The Monterey Bay Aquarium Research Institute announced the discovery of an unusual species of crown jellyfish in the genus Atolla.

The Atolla deep-sea jellyfish is one of the most common creatures in the dark depths of the ocean. Its bell is bright red with single long tentacles, one of which is much longer than the rest.

Fifteen years ago, the Monterey Bay Aquarium Research Institute (MBARI) discovered a jellyfish that looks like an Atolla, but doesn’t have the characteristic super-long tentacles, that’s starting to attract scientists’ attention.

After more than a decade of searching and collecting samples, the team now has enough detailed information about the organism’s morphological and molecular features to describe it as a new species in the journal Nature. Animals.

“We named this species Atolla Reynolds in honor of Jeff Reynolds, the first volunteer at MBARI, in recognition of the 4.3 million hours of work he, along with other volunteers, contributed to the marine life. supply for the past 38 years,” said Dr. George Matsumoto, senior research fellow at MBARI.

Rare footage of newly identified deep-sea jellyfish

Rare footage of Atolla Reynolds jellyfish. Video: MBARI

Atolla reynoldsi is relatively large compared to other Atolla species. The largest specimen the team collected was 13 centimeters in diameter, making it one of the largest members of the genus.

Like most deep-sea crown jellyfish, Atolla reynoldsi also has a small bell with a deep groove running around the bell. The domed bell is separated from the edge by thick segments called pedalia. This new species has a distinct intestine that looks like a Greek cross.

“Despite the lack of complete information, Atolla reynoldsi is clearly molecularly and morphologically distinct from all 10 described Atolla species,” emphasized Matsumoto.
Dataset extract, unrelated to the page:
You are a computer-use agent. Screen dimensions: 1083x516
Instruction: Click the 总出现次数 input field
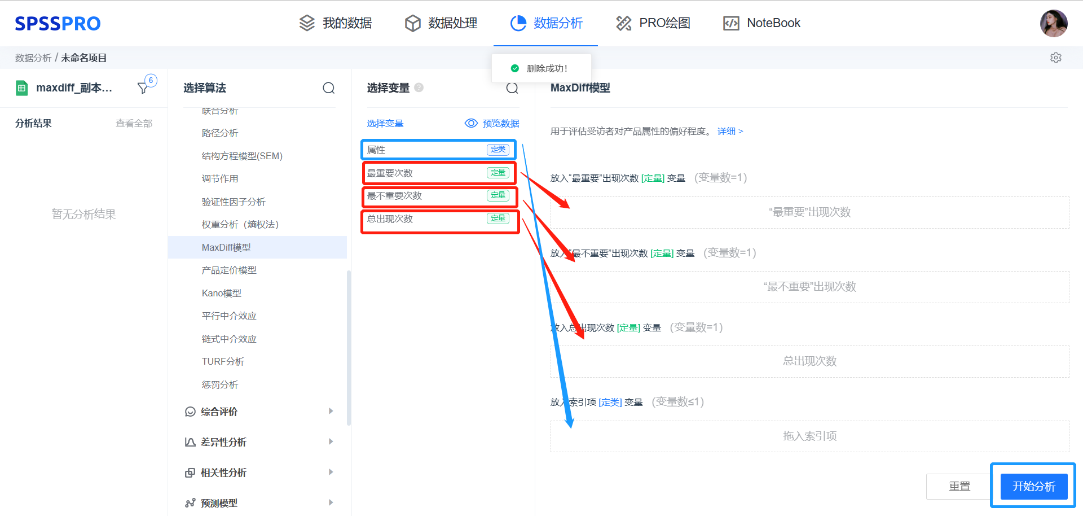click(809, 361)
In addition to Atolla reynoldsi, the team found two other jellyfish species that are believed to be new members of the genus Atolla, tentatively called Atolla A and Atolla B, but there is not enough information to confirm.

“All three species – Atolla reynoldsi, Atolla A and Atolla B – should probably be placed in a new genus due to their distinct stomach morphology and lack of long tentacles, but until further research is completed , we still put them in the genus Atolla,” added Matsumoto.